Остановились. Смотрят преданно, ждут указаний. Ещё не поняли — радоваться или нет. Хотя чему тут радоваться, если подумать? Если хорошенько подумать?
— Едем.
— Куда?
— На свалку. Куда-нибудь, где никого нет. И чтобы недалеко и мимо полиции.
Ведь дырки в стёклах.
— Сможете?
Кивнули.
— Только не надо пытаться по дороге сбежать. Вот мина… — Показать, покрутить перед глазами коробочку с мигающей лампочкой. — Вот пульт.
Показать пульт. От телевизора.
— Если кто надумает оторваться или свернуть без предупреждения, а нажму вот эту кнопочку. И тогда всё!
Водители с ужасом смотрели на пустую коробочку с батарейкой и мигающей лампочкой.
— Эту тебе… Эту тебе… А эту тебе.
Засунуть поглубже под сиденье, чтобы быстро достать нельзя было.
— Трогать не советую — взорвётся.
Закивали, преданно заглядывая в глаза. Вот ведь какой пустячок — коробка, батарейка, два проводка и лампочка, а как жизнь облегчает!
— Я сзади поеду в ста метрах, чтобы вас видеть, так что…
Поехали.
Едут мусоровозы, никому не интересные и привычные… Свернули на грунтовку. Ещё на одну. Приехали. Свалка, судя по всему, заброшенная. Хотя ещё пахнет. И мухи тучами вьются.
— Здесь.
Встали.
— Опускай пресс.
Загудел мотор. Металлическая пластина пошла вниз.
— Эй, там?
Тишина.
— Отгребите мусор.
Взяли лопаты, стали выгребать, выбрасывать мусор. Показалась нога. Замерли испуганно. Ткнули лопатой в ногу. Нет, даже не дёргается! Похоже, перестарались.
— Отгребай!
Расчистили, потянули, вынули. Шея набок, на губах кровь. Из щеки торчит какой-то осколок. Готов. С прессом не поспоришь.
— Давай следующего.
А этот жив, хотя и мало что соображает.
Оттащить его в сторону, вывернуть карманы, вытащить оружие, пристегнуть наручниками к мертвецу, чтобы не сбежал. Всё, пусть приходит в себя.
— Давай ещё одного.
Постепенно в сторонке вырос холмик мёртвых, переломанных тел. Сели на землю полуживые боевики.
— Копай дальше.
Но вдруг выстрел! Один из мусорщиков, схватившись за грудь, упал навзничь. Другие рухнули где стояли, извиваясь червяками, поползли под машину.
Чёрт, как он смог?..
Подхватить валяющийся под ногами автомат, направить, вбить в мусор длинную очередь от борта до борта.

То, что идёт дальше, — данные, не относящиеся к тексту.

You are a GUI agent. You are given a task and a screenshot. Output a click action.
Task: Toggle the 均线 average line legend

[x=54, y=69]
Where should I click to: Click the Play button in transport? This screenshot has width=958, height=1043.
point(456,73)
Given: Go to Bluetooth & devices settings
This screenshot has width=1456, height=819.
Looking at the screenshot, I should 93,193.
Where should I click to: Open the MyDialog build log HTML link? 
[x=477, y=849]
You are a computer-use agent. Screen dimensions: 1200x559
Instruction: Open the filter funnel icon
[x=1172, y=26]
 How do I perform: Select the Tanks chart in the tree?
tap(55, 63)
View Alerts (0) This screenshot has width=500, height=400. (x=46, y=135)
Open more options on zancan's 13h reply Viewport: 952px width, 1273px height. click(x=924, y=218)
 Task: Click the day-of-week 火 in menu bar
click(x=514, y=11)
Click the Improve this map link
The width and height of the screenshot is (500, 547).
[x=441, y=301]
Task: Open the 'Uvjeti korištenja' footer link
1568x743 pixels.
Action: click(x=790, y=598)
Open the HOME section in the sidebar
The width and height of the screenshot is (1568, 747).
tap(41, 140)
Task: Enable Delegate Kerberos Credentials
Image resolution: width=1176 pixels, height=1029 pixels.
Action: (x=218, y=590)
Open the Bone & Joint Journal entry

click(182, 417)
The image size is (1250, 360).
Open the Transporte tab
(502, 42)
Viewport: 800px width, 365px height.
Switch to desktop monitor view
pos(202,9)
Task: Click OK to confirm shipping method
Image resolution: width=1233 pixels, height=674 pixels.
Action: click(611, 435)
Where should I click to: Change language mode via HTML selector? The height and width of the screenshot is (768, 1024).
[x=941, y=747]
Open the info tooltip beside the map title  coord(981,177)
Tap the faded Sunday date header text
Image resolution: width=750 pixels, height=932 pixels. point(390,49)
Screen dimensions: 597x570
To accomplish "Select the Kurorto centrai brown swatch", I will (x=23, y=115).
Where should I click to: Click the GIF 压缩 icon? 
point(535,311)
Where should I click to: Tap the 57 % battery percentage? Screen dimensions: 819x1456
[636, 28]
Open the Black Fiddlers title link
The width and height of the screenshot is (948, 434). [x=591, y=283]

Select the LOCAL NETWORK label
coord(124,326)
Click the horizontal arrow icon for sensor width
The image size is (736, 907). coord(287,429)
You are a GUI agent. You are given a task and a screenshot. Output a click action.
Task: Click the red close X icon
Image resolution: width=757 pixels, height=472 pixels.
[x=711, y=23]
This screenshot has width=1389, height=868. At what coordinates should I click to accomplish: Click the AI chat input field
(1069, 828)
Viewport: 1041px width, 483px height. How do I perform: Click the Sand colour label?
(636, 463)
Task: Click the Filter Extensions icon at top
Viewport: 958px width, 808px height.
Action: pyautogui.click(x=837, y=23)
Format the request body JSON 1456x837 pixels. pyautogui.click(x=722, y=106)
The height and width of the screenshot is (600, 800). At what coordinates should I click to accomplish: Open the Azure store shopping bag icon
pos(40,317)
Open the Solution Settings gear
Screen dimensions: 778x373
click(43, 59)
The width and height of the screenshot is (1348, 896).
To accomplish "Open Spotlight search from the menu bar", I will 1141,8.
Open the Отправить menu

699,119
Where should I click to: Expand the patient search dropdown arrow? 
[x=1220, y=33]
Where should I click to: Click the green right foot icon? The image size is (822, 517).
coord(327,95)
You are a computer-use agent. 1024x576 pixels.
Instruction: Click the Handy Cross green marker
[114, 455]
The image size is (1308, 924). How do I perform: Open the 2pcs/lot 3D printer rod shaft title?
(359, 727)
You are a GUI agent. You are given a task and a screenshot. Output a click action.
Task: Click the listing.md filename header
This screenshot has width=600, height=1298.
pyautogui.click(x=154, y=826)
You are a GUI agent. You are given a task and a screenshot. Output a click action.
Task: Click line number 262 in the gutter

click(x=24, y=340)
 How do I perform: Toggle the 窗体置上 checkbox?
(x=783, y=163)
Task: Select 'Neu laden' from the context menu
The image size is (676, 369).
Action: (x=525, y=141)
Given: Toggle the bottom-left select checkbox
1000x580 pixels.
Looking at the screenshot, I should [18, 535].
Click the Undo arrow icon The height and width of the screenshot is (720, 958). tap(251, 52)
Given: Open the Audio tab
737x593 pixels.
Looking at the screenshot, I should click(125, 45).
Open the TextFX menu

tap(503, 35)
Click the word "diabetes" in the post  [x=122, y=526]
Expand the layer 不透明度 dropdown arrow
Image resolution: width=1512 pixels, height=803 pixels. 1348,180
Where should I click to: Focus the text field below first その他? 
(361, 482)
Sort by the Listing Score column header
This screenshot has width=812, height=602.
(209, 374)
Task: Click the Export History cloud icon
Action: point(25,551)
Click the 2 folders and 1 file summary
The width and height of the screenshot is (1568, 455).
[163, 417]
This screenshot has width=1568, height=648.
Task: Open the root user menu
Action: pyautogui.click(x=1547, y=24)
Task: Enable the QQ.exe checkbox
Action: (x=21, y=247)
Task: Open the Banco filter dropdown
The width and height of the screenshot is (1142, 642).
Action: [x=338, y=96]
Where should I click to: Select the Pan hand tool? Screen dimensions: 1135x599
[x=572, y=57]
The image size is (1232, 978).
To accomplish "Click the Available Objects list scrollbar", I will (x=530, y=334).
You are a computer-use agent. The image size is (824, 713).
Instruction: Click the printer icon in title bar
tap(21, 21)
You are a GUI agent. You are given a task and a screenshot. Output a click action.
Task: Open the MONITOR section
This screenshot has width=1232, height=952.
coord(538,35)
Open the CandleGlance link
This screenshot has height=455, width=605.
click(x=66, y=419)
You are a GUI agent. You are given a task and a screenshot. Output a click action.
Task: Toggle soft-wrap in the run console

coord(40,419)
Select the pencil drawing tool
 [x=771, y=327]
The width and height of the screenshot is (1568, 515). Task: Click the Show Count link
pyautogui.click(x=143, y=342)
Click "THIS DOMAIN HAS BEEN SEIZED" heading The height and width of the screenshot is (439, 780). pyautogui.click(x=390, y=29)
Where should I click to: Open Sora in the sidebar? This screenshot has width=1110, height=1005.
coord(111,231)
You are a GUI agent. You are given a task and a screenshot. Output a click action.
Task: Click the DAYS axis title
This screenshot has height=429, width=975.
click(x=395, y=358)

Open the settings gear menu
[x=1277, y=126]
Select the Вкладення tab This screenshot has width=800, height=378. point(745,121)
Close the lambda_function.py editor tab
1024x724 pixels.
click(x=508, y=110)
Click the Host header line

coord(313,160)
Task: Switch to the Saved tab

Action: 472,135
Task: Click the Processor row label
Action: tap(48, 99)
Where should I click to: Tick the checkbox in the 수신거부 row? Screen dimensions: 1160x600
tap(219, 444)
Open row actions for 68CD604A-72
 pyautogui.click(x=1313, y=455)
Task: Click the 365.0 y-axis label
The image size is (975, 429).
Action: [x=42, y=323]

Ну что? Жив? А вдруг жив? Сунешься и получишь пулю в лоб. И надо ему это?
— Эй, ты, иди сюда. Включай пресс. До упора!
Вот теперь точно всё!
Ну что, ребята, поговорим? Подойти, грубо пнуть торчащую, кажется сломанную, ногу. Хорошо что сломанную — больнее будет.
Вскрикнул, побледнел. Но смотрит злобно.
— Отойдём?
Ухватить его за волосы, оттащить в сторону, чтобы все его видели, но не могли слышать. Вот здесь будет хорошо. Подходящая сценическая площадка. И «зрители» рядком, как в партере. Пора начинать спектакль.
— Заткнись! — Ткнуть дулом автомата в живот.
Что страшно? Чем страшнее, тем лучше. Страх хорошо развязывает языки. Страх и боль. А лучше боль, помноженная на страх.
Ещё удар с безразличным выражением на лице. Пытка с угрозами и корчанье рожи действует меньше, чем хладнокровное истязание. Ну что, будем разговаривать? Где там заранее заготовленный вопросник?
— Кто вас сюда послал? — Пауза. — Кто?!
Удар. И беглый, но внимательный осмотр пленников, чтобы понять, вычислить самых слабых. Наверное, вот эти двое. Смотрят, не отрываясь, на палача и его жертву. Другие опустили очи долу, похоже, смирились со своей судьбой. Этих быстро не разговорить. Что же, смотрите, этот спектакль для вас.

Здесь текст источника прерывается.